JWT Decoder
Decode a JSON Web Token to reveal its header, payload, and signature. Browser-only, no verification.
{
"alg": "HS256"
}{
"sub": "1234567890",
"name": "John Doe",
"iat": 1516239022
}- iat: 2018-01-18T01:30:22.000Z
About JWT Decoder
A JSON Web Token (JWT) is three Base64URL-encoded parts joined by dots: header, payload, signature. This tool splits the JWT and decodes the first two as JSON so you can inspect what the token claims. It does NOT verify the signature — for that you need the issuing key.
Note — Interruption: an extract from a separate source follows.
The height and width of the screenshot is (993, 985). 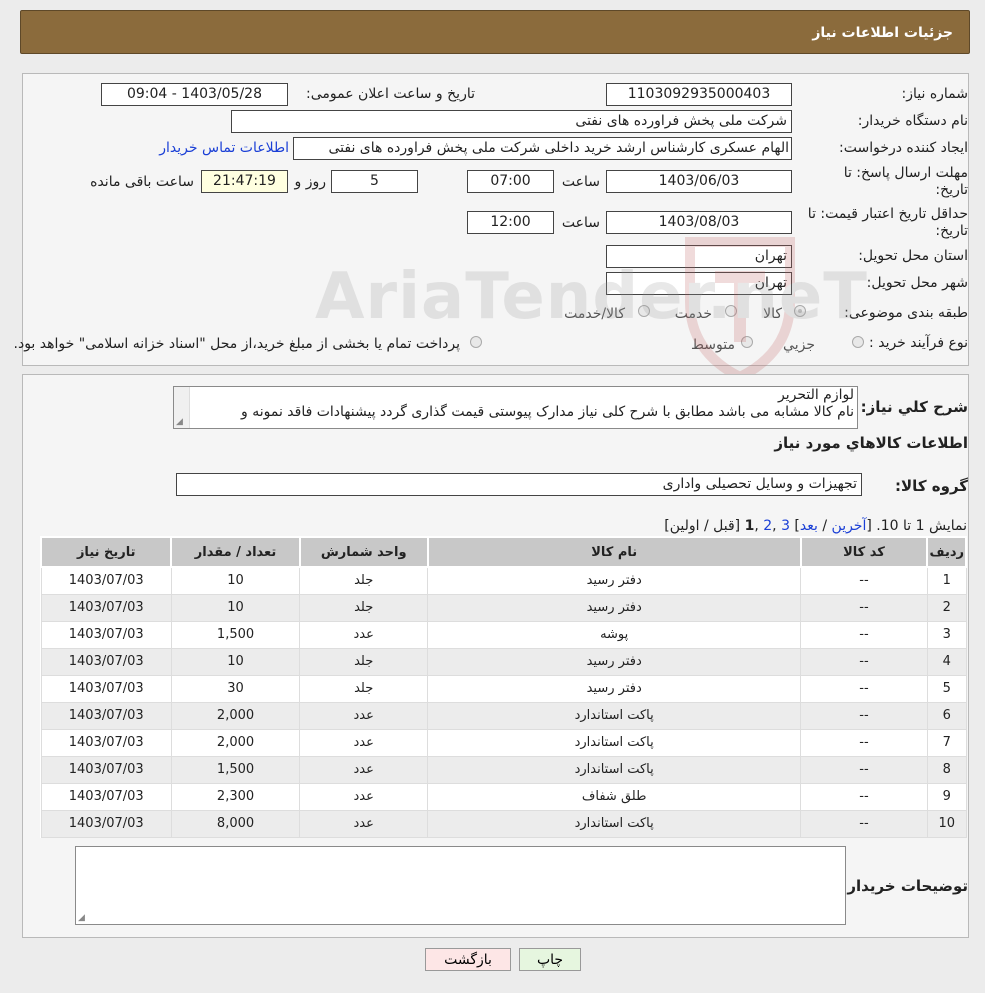 What do you see at coordinates (504, 608) in the screenshot?
I see `table-row: 2 -- دفتر رسید جلد 10 1403/07/03` at bounding box center [504, 608].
Common expiration ('exp') and issued-at ('iat') claims are displayed as human-readable dates.
When to use it
- Inspecting an auth token from your browser's network tab
- Debugging why a request is being rejected
- Reading the claims in a third-party JWT
- Verifying that a token includes the expected fields
How it works
The token is split on '.'. Each of the three parts is Base64URL-decoded (Base64 with - and _ in place of + and /, and no padding). The first two parts are parsed as JSON; the third is left as raw bytes (you can't usefully inspect a signature without the key). Recognizable time claims are translated into readable dates.
Examples
eyJhbGciOiJIUzI1NiJ9.eyJzdWIiOiIxMjM0NTY3ODkwIiwibmFtZSI6IkpvaG4gRG9lIiwiaWF0IjoxNTE2MjM5MDIyfQ.SflKxwRJSMeKKF2QT4fwpMeJf36POk6yJV_adQssw5c
Header: {alg: HS256}
Payload: {sub: 1234567890, name: John Doe, iat: 2018-01-18T01:30:22Z}Frequently asked questions
- Does this verify the JWT signature?
- No. Signature verification requires the secret key (HS256) or the issuer's public key (RS256/ES256). Without those, all this tool can do is decode the payload. To actually trust a JWT, the receiving server must verify it with the appropriate key.
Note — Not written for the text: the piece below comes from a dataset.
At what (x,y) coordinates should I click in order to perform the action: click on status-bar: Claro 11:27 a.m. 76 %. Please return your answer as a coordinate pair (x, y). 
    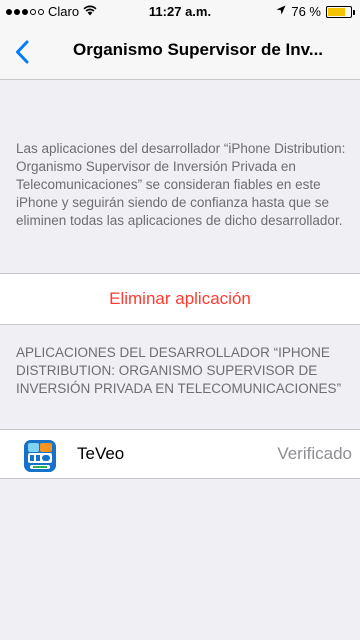
    Looking at the image, I should click on (180, 12).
- Is my token sent to a server?
- No. All decoding runs in your browser. Pasting a token here is safe — but never paste a production access token into untrusted sites in general.
- Why is 'iat' a number, not a date?
- JWT timestamps are Unix epoch seconds (numbers) per RFC 7519. This tool also shows them as ISO 8601 dates for readability.